Maria Clementine Martin wurde am 5.5.1775 als Tochter des Königlich-Kaiserlichen Offiziers Johann Heinrich Martin (1739-1819) und seiner Ehefrau Christine von Mergenthal (1739-1812) in Brüssel geboren und auf den Namen Wilhelmine getauft. Um 1778 trat der Vater in die Dienste des Fürsten Friedrich August von Anhalt-Zerbst (Regierungszeit 1734-1793) und nahm für diesen im Sold der englischen Krone am amerikanischen Unabhängigkeitskrieg teil. 1782 ließ er sich mit seiner Familie in der zum Fürstentum Anhalt-Zerbst gehörenden Garnisonsstadt Jever nieder. Zählte die Familie dort zunächst zur gesellschaftlichen Oberschicht, änderte sich das schon bald, als sie in schwierige finanzielle Verhältnisse geriet.
1779 hatte der Fürst in Jever eine katholische Gemeinde gründen lassen, der auch die Familie Martin angehörte.

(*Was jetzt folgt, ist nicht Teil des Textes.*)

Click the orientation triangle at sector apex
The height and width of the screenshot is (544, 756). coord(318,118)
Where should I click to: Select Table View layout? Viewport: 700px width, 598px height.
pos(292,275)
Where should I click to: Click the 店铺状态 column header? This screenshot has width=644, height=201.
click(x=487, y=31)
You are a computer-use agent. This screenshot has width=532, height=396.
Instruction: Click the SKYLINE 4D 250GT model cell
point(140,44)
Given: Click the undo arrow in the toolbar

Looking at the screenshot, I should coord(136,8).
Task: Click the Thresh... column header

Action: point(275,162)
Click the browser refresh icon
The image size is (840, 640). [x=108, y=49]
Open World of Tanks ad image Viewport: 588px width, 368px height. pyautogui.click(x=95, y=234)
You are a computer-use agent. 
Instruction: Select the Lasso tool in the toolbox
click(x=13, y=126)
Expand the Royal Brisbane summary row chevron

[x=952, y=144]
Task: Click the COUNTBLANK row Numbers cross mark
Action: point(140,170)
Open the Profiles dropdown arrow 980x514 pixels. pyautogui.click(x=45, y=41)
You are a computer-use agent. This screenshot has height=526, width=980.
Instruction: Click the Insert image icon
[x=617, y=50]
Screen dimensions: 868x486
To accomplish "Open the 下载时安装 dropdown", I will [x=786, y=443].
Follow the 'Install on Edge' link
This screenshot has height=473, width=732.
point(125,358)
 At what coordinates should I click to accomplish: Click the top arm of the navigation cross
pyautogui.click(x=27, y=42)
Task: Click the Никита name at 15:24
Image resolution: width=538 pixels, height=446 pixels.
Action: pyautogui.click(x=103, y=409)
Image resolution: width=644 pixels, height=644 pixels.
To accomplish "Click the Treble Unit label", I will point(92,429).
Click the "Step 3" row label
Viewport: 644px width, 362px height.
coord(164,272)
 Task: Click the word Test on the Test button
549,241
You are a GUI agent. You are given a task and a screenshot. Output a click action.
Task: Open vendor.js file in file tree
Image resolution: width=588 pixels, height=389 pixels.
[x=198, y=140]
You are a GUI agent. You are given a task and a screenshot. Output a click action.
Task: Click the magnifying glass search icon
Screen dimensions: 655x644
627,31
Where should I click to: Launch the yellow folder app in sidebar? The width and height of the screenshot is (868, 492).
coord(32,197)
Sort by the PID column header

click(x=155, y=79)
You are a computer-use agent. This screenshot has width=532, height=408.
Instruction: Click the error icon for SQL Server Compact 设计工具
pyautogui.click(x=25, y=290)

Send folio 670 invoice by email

1792 trat Wilhelmine Martin in das Kloster der Annuntiatinnen in Coesfeld ein und nahm den geistlichen Namen Maria Clementine an, den sie zeitlebens beibehielt. Im Kloster St. Anna lebte sie bis 1803, ehe sie mit ihren Mitschwestern infolge geltend gemachter Besitzansprüche des Fürstenhauses Salm-Grumbach in das nahe Gronau gelegene Tertiarinnen-Kloster Marienflucht in Glane zog, wo sie bis zu dessen Auflösung im Zuge der Säkularisation im Jahr 1811 blieb.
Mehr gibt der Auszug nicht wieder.